■ Short exercise A:
Arrange the listing as a JSON list of strings, one string per line and no blank lines, covering the first line of the listing through the line with "coord(1210,54)", both lines included.

This follows on from the consultation that the UK Government launched at the end of November 2024 on the inclusion of NPT into the UK Emissions Trading Scheme (UK ETS) – the results of which are still awaited. 

To date, CCUS policy has centred on pipeline-based transport through projects such as Hynet and the East Coast Cluster. However, for many businesses pipeline transportation of CO₂ simply isn't economically or technically viable yet. Therefore, this consultation should be of great interest to CO₂ emitters who are not located close to the existing pipeline-based CCUS clusters, those with CCUS projects who do not rely on pipelines and potential NPT logistics providers.

Why is the Government stepping in?

DESNZ has identified several market failures which it considers justify government intervention in the development of NPT. These include:

  • Existing carbon markets do not currently generate sufficient revenue to support CCUS deployment, with the cost per tonne of captured and stored CO₂ exceeding prevailing carbon prices
  • CCUS requires coordinated investment across capture, transport and storage, a challenge that is more pronounced for NPT where value chains may involve a greater number of parties and interfaces – 27 out of 36 responses to the NPT Call for Evidence in 2024 stated that costs associated with the full NPT value chain were a barrier to investment
  • the first mover disadvantage of high upfront capital costs and elevated risk. 

DESNZ also identifies several cross chain risks associated with NPT, including revenue uncertainty where CO₂ is lost before reaching storage, stranded asset risk where infrastructure is underutilised, CO₂ quality risk, and timing mismatches between capture, transport and storage availability.

■ Short exercise B:
Set down the part of the CO₂ transport text from "DESNZ has identified" to "and elevated risk.", copying it word for word.

■ Data to use:
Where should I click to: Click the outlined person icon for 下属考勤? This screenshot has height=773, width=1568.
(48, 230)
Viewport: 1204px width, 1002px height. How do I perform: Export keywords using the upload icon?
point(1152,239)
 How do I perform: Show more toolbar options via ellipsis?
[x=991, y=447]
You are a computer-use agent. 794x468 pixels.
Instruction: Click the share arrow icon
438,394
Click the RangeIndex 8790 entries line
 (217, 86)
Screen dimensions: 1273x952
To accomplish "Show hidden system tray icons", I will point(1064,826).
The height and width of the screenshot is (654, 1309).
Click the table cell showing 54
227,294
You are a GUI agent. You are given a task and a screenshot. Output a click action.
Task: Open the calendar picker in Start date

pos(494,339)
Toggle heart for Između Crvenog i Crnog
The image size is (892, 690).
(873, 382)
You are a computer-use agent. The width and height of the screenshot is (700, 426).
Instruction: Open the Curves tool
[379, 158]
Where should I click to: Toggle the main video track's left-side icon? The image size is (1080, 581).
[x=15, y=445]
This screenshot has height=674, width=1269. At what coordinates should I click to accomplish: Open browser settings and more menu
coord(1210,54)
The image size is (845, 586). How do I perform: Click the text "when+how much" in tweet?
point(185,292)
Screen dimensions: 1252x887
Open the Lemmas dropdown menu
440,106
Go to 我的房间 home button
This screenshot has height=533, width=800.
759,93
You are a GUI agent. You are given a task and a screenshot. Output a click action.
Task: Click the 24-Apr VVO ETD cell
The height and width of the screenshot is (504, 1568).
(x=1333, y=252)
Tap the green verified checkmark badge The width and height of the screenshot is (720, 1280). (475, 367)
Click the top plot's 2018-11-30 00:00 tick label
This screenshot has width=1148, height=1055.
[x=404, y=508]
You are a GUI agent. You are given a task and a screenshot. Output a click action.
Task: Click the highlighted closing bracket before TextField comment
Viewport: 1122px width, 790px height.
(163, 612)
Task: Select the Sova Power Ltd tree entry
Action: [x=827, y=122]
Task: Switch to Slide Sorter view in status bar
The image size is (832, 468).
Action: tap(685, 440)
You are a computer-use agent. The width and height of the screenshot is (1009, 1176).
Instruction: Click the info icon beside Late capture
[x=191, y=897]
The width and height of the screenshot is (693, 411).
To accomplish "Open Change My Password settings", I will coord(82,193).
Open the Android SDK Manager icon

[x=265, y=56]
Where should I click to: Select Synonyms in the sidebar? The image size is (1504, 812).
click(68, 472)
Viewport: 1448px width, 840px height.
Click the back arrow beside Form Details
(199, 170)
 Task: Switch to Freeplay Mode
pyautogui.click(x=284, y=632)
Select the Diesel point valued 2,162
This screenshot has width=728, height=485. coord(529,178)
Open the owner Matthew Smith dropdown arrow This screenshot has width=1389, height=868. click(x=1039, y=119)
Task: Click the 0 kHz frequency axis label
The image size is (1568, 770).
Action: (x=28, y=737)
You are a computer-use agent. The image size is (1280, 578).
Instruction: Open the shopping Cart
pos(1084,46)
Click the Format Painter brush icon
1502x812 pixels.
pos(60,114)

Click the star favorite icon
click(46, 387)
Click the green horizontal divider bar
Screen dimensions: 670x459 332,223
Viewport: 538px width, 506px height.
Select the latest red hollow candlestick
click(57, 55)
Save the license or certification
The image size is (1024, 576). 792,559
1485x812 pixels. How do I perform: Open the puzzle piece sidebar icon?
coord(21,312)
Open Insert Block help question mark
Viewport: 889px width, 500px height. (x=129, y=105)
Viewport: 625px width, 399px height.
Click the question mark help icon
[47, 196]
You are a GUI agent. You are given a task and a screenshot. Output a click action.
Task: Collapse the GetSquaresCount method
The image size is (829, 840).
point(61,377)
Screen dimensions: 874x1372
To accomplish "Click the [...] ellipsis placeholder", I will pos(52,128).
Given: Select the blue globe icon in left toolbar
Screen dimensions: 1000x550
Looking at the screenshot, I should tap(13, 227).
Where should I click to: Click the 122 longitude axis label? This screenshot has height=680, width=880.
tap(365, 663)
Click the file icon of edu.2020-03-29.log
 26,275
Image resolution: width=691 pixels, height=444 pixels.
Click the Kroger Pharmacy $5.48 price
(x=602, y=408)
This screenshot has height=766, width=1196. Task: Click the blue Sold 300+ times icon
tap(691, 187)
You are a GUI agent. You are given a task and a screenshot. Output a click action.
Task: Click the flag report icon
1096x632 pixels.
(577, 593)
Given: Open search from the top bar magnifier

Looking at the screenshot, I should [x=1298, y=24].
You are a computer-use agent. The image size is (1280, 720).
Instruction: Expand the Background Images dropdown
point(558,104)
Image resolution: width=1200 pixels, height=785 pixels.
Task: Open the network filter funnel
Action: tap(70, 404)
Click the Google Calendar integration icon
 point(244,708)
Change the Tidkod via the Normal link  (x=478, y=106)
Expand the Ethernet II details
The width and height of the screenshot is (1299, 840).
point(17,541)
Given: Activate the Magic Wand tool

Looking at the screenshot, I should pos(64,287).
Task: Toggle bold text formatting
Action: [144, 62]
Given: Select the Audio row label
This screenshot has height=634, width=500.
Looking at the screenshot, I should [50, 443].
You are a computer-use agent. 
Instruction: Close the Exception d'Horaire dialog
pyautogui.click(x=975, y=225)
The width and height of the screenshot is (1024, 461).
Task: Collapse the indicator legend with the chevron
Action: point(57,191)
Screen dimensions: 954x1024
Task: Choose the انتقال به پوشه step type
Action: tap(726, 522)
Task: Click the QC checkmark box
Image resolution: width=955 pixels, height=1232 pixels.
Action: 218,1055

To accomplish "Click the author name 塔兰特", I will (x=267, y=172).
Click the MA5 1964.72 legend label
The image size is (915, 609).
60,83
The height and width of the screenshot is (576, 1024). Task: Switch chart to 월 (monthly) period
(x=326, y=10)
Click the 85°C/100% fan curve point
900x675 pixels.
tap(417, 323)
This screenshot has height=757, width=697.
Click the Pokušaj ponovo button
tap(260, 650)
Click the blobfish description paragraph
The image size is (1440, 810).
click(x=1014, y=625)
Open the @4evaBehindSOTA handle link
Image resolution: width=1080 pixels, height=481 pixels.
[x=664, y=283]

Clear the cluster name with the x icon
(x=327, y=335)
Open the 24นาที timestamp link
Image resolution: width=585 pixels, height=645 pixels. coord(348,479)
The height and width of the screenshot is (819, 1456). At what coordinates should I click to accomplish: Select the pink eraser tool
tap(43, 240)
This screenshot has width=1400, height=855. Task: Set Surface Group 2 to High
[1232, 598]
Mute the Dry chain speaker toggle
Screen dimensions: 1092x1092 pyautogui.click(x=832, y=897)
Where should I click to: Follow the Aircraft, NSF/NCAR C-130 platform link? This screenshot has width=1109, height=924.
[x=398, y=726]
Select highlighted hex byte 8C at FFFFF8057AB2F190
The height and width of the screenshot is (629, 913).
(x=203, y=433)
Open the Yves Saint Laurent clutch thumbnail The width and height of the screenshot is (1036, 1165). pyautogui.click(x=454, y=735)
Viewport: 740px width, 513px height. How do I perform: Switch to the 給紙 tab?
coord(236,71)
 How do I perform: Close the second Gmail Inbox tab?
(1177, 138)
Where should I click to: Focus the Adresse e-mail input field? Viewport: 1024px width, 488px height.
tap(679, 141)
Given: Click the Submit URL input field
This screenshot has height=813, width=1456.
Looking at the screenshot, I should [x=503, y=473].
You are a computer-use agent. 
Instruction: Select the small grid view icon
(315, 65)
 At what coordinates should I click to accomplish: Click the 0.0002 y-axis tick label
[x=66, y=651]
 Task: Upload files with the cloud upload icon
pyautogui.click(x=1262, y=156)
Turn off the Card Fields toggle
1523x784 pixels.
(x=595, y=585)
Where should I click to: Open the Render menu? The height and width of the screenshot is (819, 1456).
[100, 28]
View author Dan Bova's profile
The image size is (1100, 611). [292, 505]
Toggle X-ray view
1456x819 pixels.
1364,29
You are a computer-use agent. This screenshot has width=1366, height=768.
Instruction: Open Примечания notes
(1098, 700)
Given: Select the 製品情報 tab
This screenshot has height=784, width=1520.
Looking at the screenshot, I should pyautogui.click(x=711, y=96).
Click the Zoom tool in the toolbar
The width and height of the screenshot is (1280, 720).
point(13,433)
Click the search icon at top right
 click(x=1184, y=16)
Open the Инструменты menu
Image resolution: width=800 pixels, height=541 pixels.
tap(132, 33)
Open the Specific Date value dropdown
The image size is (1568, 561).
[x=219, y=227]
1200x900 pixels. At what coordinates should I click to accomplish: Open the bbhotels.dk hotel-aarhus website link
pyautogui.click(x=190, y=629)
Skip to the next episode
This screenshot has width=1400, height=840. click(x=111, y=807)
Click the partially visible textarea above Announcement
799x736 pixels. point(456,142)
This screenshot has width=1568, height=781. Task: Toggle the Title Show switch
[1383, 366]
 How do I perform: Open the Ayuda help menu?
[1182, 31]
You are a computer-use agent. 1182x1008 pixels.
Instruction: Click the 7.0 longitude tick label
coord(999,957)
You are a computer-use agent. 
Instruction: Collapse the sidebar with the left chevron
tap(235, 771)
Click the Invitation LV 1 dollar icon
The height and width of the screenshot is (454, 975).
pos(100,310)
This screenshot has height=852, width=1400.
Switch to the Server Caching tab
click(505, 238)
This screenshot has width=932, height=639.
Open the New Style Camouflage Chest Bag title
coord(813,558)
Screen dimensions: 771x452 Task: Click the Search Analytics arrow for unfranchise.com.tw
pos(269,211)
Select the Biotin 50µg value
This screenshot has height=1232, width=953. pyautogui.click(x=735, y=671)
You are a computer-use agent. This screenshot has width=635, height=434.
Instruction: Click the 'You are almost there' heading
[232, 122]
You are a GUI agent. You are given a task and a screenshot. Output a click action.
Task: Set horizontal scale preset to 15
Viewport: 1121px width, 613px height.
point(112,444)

■ Worked solution A:
[
  "Where should I click to: Click the outlined person icon for 下属考勤? This screenshot has height=773, width=1568.",
  "(48, 230)",
  "Viewport: 1204px width, 1002px height. How do I perform: Export keywords using the upload icon?",
  "point(1152,239)",
  " How do I perform: Show more toolbar options via ellipsis?",
  "[x=991, y=447]",
  "You are a computer-use agent. 794x468 pixels.",
  "Instruction: Click the share arrow icon",
  "438,394",
  "Click the RangeIndex 8790 entries line",
  " (217, 86)",
  "Screen dimensions: 1273x952",
  "To accomplish \"Show hidden system tray icons\", I will point(1064,826).",
  "The height and width of the screenshot is (654, 1309).",
  "Click the table cell showing 54",
  "227,294",
  "You are a GUI agent. You are given a task and a screenshot. Output a click action.",
  "Task: Open the calendar picker in Start date",
  "pos(494,339)",
  "Toggle heart for Između Crvenog i Crnog",
  "The image size is (892, 690).",
  "(873, 382)",
  "You are a computer-use agent. The width and height of the screenshot is (700, 426).",
  "Instruction: Open the Curves tool",
  "[379, 158]",
  "Where should I click to: Toggle the main video track's left-side icon? The image size is (1080, 581).",
  "[x=15, y=445]",
  "This screenshot has height=674, width=1269. At what coordinates should I click to accomplish: Open browser settings and more menu",
  "coord(1210,54)"
]

■ Worked solution B:
DESNZ has identified several market failures which it considers justify government intervention in the development of NPT. These include:

  • Existing carbon markets do not currently generate sufficient revenue to support CCUS deployment, with the cost per tonne of captured and stored CO₂ exceeding prevailing carbon prices
  • CCUS requires coordinated investment across capture, transport and storage, a challenge that is more pronounced for NPT where value chains may involve a greater number of parties and interfaces – 27 out of 36 responses to the NPT Call for Evidence in 2024 stated that costs associated with the full NPT value chain were a barrier to investment
  • the first mover disadvantage of high upfront capital costs and elevated risk.